The caliphate has been pushed out of the Syrian town of Kobane by Kurdish fighters, backed by American air power. It is being squeezed in Tikrit (the tribal base of the former dictator, Saddam Hussein) by the Iraqi army and Shia militias co-ordinated by Iran. Compared with the peak, when it was at the gates of Baghdad, its territory has shrunk by about 25%.

IS’s funds are dwindling, too. America and its allies have bombed lucrative oil facilities. Most of the hostages have been sold or murdered in video-recorded beheadings. Now that IS’s forces are retreating, the loot of conquest has dried up. Some analysts reckon it may have lost up to 75% of its revenues. That makes it harder for IS to keep fighting and to provide services to the roughly 8m people living under its rule.

That may help explain signs of internal tension. The movement has started to kill its own followers, sometimes for fleeing before the enemy and on at least one occasion supposedly for zealously beheading too many people. Residents complain of extortion, violent repression and declining public services. There are reports of tensions between local and foreign members over disparities in pay.

Judged by its own standard, then, the caliphate is failing as an all-conquering state and model for society. That matters because a proto-state with a large territory and population to defend is also more vulnerable to setbacks than terrorist groups that are not rooted to a patch of land. Precisely because IS claims to be running a model Islamic state, its visible failure exposes the bankruptcy of its ideology and the hollowness of its claims to would-be recruits. If, as some say, the secret of IS’s success is success itself; then failure will gain momentum, too.
As that article goes on to say, the "degrade" portion of President Obama's strategy of "degrade and destroy" is underway. But...
Destruction is much further off. As much as Islamic State is a cause of chaos in the Middle East, it is also a symptom. Its ideology feeds off Sunnis’ sense of victimhood. The group has taken root across the region, and especially where the state has collapsed. Defeating it is ultimately a matter of rebuilding governments in the Arab world—a task that will take decades.
That echoes exactly what President Obama told Matt Yglesias.
So the biggest challenge we have right now is disorder. Failed states. Asymmetric threats from terrorist organizations...

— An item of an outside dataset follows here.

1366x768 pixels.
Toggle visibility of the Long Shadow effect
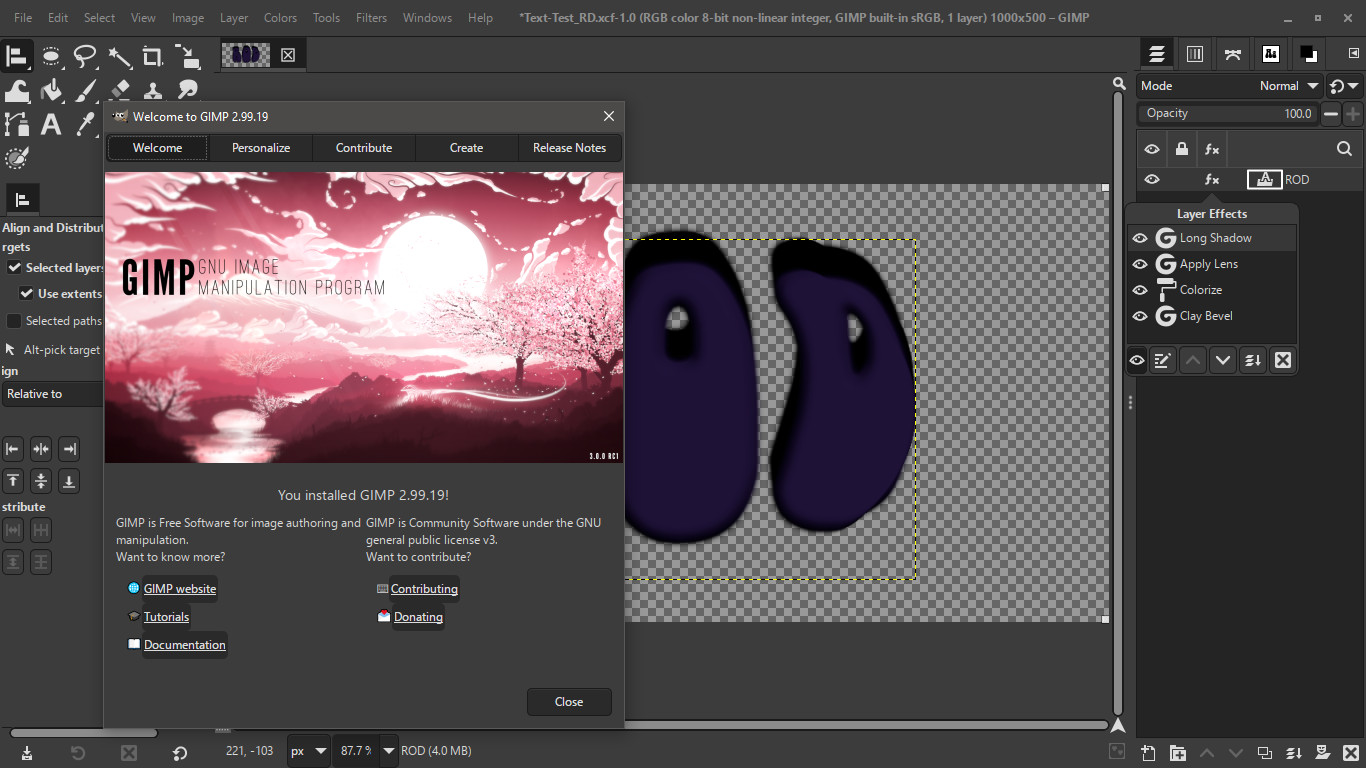1140,238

But this is going to be a generational challenge in the Muslim world and the Middle East that not only the United States but everybody's going to have to deal with. And we're going to have to have some humility in recognizing that we don't have the option of simply invading every country where disorder breaks out. And that to some degree, the people of these countries are going to have to, you know, find their own way. And we can help them but we can't do it for them.
Allowing fear to guide our response to these challenges is exactly what FDR warned us about when he said: "The only thing we have to fear is fear itself." To avoid that danger we need to inform ourselves, accurately assess the situation and support efforts to tackle these issues both in the present and over the long term. Simply shouting "the world is on fire" won't cut it.

2 comments:

  1. If you want something to fear, fear republicans. They are the greatest danger we face. Screw ISIS.

    ReplyDelete
  2. I can't imagine why anyone would think the Republicans or Israelis would abandon the tactic of using fear to control people. It works so well. If it stopped working, they might stop using it. As long as there are humans, then the tactic will work. The media is always going to support the fear model because it drives ratings. The only antidote to this is hope. If the Iraqis can find hope, then so can we.